Give back all of the data exactly. Leave nothing out.

-- Opening Marker --

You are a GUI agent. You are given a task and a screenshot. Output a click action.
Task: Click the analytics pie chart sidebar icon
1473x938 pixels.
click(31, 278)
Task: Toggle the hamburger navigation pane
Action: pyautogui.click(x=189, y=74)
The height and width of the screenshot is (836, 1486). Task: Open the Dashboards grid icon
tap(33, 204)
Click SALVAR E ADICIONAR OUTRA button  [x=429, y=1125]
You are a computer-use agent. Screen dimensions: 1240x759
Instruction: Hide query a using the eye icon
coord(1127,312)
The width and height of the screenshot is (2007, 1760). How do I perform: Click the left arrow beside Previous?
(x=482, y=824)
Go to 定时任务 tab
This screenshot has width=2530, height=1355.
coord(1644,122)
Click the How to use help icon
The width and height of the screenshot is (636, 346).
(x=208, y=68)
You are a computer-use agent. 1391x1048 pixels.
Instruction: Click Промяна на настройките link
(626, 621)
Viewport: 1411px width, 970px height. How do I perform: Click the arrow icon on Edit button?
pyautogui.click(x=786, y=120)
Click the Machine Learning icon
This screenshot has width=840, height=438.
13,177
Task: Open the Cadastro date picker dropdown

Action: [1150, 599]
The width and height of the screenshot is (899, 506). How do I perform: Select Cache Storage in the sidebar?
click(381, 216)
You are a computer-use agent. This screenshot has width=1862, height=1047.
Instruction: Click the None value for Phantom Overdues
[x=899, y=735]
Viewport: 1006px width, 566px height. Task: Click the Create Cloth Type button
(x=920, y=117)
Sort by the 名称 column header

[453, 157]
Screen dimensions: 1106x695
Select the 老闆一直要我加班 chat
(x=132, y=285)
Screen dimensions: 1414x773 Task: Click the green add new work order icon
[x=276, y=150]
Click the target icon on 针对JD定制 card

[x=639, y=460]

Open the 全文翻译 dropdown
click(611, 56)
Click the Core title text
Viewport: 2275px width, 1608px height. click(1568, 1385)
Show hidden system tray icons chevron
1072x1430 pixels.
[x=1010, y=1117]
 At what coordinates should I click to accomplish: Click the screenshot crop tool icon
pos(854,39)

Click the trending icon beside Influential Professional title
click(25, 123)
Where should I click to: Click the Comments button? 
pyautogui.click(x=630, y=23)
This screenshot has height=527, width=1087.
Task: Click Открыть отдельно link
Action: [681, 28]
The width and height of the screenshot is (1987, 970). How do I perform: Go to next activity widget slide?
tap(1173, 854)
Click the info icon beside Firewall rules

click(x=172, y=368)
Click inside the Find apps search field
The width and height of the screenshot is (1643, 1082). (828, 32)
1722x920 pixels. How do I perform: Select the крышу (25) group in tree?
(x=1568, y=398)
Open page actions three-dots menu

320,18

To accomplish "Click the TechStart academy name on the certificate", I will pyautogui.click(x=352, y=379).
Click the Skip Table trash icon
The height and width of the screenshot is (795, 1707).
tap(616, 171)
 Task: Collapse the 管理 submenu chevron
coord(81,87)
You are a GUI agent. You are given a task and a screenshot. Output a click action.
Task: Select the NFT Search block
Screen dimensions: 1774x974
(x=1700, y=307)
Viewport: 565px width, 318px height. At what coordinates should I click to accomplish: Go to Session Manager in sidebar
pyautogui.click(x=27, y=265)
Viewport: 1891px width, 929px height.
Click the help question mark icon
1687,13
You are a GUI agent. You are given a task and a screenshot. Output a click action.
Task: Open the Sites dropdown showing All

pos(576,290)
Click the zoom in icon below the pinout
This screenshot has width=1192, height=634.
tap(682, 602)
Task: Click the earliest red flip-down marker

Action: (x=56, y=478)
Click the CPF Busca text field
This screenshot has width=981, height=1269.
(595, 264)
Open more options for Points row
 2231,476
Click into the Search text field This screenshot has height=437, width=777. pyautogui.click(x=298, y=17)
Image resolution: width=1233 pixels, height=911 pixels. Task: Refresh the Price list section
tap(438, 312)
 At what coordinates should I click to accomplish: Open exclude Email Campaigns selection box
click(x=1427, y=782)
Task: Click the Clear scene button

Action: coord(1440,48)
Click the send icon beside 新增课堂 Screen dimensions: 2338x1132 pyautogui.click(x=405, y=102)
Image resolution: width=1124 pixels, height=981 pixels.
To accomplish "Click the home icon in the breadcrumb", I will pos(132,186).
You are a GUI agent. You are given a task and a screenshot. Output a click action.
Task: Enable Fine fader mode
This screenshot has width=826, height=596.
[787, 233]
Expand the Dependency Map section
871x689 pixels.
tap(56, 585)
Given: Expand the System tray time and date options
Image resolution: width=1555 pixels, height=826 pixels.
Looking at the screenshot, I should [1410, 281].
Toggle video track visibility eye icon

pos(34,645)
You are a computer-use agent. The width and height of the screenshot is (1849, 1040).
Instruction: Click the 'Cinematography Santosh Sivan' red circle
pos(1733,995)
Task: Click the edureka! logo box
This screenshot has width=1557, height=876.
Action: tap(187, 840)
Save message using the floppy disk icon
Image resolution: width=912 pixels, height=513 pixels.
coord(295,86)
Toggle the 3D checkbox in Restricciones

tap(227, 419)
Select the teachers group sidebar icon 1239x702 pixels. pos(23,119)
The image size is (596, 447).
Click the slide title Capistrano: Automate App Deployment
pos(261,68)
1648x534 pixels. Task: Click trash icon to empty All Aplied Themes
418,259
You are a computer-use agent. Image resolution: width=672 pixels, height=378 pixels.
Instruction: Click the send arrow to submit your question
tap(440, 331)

-- Closing Marker --

-- Response area --
You are a GUI agent. You are given a task and a screenshot. Output a click action.
Task: Click the analytics pie chart sidebar icon
1473x938 pixels.
click(31, 278)
Task: Toggle the hamburger navigation pane
Action: pyautogui.click(x=189, y=74)
The height and width of the screenshot is (836, 1486). Task: Open the Dashboards grid icon
tap(33, 204)
Click SALVAR E ADICIONAR OUTRA button  [x=429, y=1125]
You are a computer-use agent. Screen dimensions: 1240x759
Instruction: Hide query a using the eye icon
coord(1127,312)
The width and height of the screenshot is (2007, 1760). How do I perform: Click the left arrow beside Previous?
(x=482, y=824)
Go to 定时任务 tab
This screenshot has width=2530, height=1355.
coord(1644,122)
Click the How to use help icon
The width and height of the screenshot is (636, 346).
(x=208, y=68)
You are a computer-use agent. 1391x1048 pixels.
Instruction: Click Промяна на настройките link
(626, 621)
Viewport: 1411px width, 970px height. How do I perform: Click the arrow icon on Edit button?
pyautogui.click(x=786, y=120)
Click the Machine Learning icon
This screenshot has width=840, height=438.
13,177
Task: Open the Cadastro date picker dropdown

Action: [1150, 599]
The width and height of the screenshot is (899, 506). How do I perform: Select Cache Storage in the sidebar?
click(381, 216)
You are a computer-use agent. This screenshot has width=1862, height=1047.
Instruction: Click the None value for Phantom Overdues
[x=899, y=735]
Viewport: 1006px width, 566px height. Task: Click the Create Cloth Type button
(x=920, y=117)
Sort by the 名称 column header

[453, 157]
Screen dimensions: 1106x695
Select the 老闆一直要我加班 chat
(x=132, y=285)
Screen dimensions: 1414x773 Task: Click the green add new work order icon
[x=276, y=150]
Click the target icon on 针对JD定制 card

[x=639, y=460]

Open the 全文翻译 dropdown
click(611, 56)
Click the Core title text
Viewport: 2275px width, 1608px height. click(1568, 1385)
Show hidden system tray icons chevron
1072x1430 pixels.
[x=1010, y=1117]
 At what coordinates should I click to accomplish: Click the screenshot crop tool icon
pos(854,39)

Click the trending icon beside Influential Professional title
click(25, 123)
Where should I click to: Click the Comments button? 
pyautogui.click(x=630, y=23)
This screenshot has height=527, width=1087.
Task: Click Открыть отдельно link
Action: [681, 28]
The width and height of the screenshot is (1987, 970). How do I perform: Go to next activity widget slide?
tap(1173, 854)
Click the info icon beside Firewall rules

click(x=172, y=368)
Click inside the Find apps search field
The width and height of the screenshot is (1643, 1082). (828, 32)
1722x920 pixels. How do I perform: Select the крышу (25) group in tree?
(x=1568, y=398)
Open page actions three-dots menu

320,18

To accomplish "Click the TechStart academy name on the certificate", I will pyautogui.click(x=352, y=379).
Click the Skip Table trash icon
The height and width of the screenshot is (795, 1707).
tap(616, 171)
 Task: Collapse the 管理 submenu chevron
coord(81,87)
You are a GUI agent. You are given a task and a screenshot. Output a click action.
Task: Select the NFT Search block
Screen dimensions: 1774x974
(x=1700, y=307)
Viewport: 565px width, 318px height. At what coordinates should I click to accomplish: Go to Session Manager in sidebar
pyautogui.click(x=27, y=265)
Viewport: 1891px width, 929px height.
Click the help question mark icon
1687,13
You are a GUI agent. You are given a task and a screenshot. Output a click action.
Task: Open the Sites dropdown showing All

pos(576,290)
Click the zoom in icon below the pinout
This screenshot has width=1192, height=634.
tap(682, 602)
Task: Click the earliest red flip-down marker

Action: (x=56, y=478)
Click the CPF Busca text field
This screenshot has width=981, height=1269.
(595, 264)
Open more options for Points row
 2231,476
Click into the Search text field This screenshot has height=437, width=777. pyautogui.click(x=298, y=17)
Image resolution: width=1233 pixels, height=911 pixels. Task: Refresh the Price list section
tap(438, 312)
 At what coordinates should I click to accomplish: Open exclude Email Campaigns selection box
click(x=1427, y=782)
Task: Click the Clear scene button

Action: coord(1440,48)
Click the send icon beside 新增课堂 Screen dimensions: 2338x1132 pyautogui.click(x=405, y=102)
Image resolution: width=1124 pixels, height=981 pixels.
To accomplish "Click the home icon in the breadcrumb", I will pos(132,186).
You are a GUI agent. You are given a task and a screenshot. Output a click action.
Task: Enable Fine fader mode
This screenshot has width=826, height=596.
[787, 233]
Expand the Dependency Map section
871x689 pixels.
tap(56, 585)
Given: Expand the System tray time and date options
Image resolution: width=1555 pixels, height=826 pixels.
Looking at the screenshot, I should [1410, 281].
Toggle video track visibility eye icon

pos(34,645)
You are a computer-use agent. The width and height of the screenshot is (1849, 1040).
Instruction: Click the 'Cinematography Santosh Sivan' red circle
pos(1733,995)
Task: Click the edureka! logo box
This screenshot has width=1557, height=876.
Action: tap(187, 840)
Save message using the floppy disk icon
Image resolution: width=912 pixels, height=513 pixels.
coord(295,86)
Toggle the 3D checkbox in Restricciones

tap(227, 419)
Select the teachers group sidebar icon 1239x702 pixels. pos(23,119)
The image size is (596, 447).
Click the slide title Capistrano: Automate App Deployment
pos(261,68)
1648x534 pixels. Task: Click trash icon to empty All Aplied Themes
418,259
You are a computer-use agent. Image resolution: width=672 pixels, height=378 pixels.
Instruction: Click the send arrow to submit your question
tap(440, 331)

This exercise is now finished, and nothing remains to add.